Horry County first responders have rescued hundreds of people from homes and vehicles in the aftermath of Hurricane Florence.

Crews have conducted more than 100 home evacuations and about 50 water rescues involving vehicles since Florence made landfall last Friday, according to Horry County spokeswoman Kelly Moore.

The Waccamaw and Little Pee Dee rivers continue to rise after Florence dumped rain on the area for days.

Forecasters say the Waccamaw will crest early next week at 21 feet, about three feet higher than after Hurricane Matthew in 2016. The Little Pee Dee River is expected to crest Thursday at 16.9 feet, just below the Matthew height of 17.1 feet.

Horry officials say more rescues will likely be necessary in the coming days. They encourage residents who live in flood-prone areas to evacuate their homes ahead of rising waters.

Residents who have been rescued have expressed gratitude, said Horry County Fire and Rescue Battalion Chief John Fowler.

“Everybody is grateful,” he said.

Moore said the county is working with state and local agencies to respond to emergencies throughout the county.

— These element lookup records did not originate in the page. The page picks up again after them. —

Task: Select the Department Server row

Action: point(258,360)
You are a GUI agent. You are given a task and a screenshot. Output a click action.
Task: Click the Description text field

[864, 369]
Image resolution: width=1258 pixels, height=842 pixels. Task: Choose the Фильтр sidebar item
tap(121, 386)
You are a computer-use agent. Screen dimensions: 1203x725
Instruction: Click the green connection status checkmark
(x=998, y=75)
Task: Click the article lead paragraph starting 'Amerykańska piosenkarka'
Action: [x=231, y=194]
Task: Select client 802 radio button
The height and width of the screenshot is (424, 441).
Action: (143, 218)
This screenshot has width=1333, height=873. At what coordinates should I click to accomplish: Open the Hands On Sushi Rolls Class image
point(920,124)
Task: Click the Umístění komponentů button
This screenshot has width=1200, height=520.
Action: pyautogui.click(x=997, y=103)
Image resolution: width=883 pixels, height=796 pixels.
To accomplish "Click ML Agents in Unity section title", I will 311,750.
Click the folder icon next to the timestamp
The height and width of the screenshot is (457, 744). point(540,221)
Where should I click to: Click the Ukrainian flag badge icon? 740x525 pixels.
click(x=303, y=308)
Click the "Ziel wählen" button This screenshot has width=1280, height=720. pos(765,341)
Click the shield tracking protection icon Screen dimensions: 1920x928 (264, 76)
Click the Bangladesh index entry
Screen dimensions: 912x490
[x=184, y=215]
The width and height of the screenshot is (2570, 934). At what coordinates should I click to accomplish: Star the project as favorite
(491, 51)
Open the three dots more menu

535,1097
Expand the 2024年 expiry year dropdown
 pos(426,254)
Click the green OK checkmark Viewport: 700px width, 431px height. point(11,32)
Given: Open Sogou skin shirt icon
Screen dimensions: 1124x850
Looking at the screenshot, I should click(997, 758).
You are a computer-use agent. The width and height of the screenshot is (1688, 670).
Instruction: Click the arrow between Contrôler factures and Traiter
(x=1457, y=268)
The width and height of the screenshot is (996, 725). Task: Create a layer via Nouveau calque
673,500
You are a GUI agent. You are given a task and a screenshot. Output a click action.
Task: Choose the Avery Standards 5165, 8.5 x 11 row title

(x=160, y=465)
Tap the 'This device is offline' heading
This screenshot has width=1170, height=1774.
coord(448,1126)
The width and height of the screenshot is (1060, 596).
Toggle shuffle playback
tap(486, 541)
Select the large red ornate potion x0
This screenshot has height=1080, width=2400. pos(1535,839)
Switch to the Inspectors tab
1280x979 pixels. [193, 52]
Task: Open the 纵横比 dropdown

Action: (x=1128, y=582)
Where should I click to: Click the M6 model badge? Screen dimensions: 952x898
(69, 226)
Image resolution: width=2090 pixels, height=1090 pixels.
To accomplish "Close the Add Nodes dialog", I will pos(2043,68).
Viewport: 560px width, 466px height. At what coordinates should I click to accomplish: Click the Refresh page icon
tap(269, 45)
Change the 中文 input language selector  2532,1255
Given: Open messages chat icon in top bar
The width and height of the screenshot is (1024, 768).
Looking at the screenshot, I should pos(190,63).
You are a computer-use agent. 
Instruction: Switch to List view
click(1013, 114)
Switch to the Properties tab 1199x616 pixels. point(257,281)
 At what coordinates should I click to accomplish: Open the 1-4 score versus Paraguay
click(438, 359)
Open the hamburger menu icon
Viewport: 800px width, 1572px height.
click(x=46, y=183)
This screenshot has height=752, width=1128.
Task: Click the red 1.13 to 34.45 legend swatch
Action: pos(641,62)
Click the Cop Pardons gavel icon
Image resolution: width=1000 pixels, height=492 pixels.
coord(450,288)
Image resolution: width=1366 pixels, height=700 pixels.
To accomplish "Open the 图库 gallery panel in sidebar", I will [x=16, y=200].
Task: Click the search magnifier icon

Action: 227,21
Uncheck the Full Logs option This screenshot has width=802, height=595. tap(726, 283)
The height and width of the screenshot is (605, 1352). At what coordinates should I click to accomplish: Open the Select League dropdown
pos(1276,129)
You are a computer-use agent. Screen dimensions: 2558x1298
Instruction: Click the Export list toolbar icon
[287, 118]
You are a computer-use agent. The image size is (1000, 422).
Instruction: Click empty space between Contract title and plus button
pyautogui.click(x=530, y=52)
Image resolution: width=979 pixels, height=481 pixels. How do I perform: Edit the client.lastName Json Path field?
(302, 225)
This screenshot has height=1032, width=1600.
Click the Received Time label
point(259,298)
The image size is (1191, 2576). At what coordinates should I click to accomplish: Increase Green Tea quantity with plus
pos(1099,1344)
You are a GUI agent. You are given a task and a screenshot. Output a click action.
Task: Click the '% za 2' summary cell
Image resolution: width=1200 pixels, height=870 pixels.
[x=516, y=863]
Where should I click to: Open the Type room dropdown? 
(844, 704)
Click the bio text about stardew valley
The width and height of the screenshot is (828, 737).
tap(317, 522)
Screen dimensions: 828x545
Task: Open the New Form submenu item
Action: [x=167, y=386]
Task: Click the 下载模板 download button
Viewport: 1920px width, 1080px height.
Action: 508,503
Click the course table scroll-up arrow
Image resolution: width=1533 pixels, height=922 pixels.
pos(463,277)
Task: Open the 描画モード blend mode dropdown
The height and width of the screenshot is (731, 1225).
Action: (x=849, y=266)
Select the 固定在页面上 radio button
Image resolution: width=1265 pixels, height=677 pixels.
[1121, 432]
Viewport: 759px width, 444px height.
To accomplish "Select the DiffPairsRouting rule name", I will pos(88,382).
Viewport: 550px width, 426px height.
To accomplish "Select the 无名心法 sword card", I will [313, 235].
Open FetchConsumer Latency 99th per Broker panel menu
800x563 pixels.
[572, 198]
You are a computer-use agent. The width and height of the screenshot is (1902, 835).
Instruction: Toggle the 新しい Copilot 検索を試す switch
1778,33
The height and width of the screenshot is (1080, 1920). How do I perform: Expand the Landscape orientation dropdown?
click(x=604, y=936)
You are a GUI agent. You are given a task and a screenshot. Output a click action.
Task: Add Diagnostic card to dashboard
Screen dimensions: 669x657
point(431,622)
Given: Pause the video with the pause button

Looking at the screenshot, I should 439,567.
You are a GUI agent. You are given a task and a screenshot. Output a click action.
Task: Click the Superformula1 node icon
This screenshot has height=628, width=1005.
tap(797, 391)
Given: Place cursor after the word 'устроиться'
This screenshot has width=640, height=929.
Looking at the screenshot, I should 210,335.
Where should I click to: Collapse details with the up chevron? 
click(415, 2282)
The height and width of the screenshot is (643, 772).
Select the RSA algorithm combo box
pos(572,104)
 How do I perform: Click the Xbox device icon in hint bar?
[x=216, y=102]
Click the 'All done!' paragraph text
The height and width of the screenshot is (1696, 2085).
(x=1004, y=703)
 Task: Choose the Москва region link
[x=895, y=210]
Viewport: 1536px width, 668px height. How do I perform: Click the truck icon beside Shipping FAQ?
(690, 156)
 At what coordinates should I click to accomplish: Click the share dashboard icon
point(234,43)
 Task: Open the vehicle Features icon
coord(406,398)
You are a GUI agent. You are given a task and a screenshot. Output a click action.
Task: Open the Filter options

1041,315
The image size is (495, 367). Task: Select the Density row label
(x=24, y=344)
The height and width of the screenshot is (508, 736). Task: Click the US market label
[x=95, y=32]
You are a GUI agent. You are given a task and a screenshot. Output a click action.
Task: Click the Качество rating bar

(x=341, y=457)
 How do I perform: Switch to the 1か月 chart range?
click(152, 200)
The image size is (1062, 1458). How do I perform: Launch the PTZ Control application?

Any overtime by firefighters is paid based on federal law.

In Conway, first responders have done roughly a dozen home rescues this week and will likely have to do more as the Waccamaw swells, city spokeswoman Taylor Newell said.

“We expect to get busy tonight, tomorrow and the weekend,” Newell said Thursday.

City administrators are going door to door warning people and telling them that if they were flooded during Hurricane Matthew they should expect it again.

In some rescues, crews use boats to reach people in need. Special vehicles are also available.

Here’s what you need to know if water rises around your home or if you are in a vehicle that gets caught up in floodwaters:

Call 911. Residents can also call the Horry County Office of Emergency Management at 843-915-5150.

If you need rescued, only bring the essentials, such as medication, with you. Crews aren’t equipped to handle many items from your home, Fowler said.

Don’t drive through standing water.

Don’t drive around road barricades.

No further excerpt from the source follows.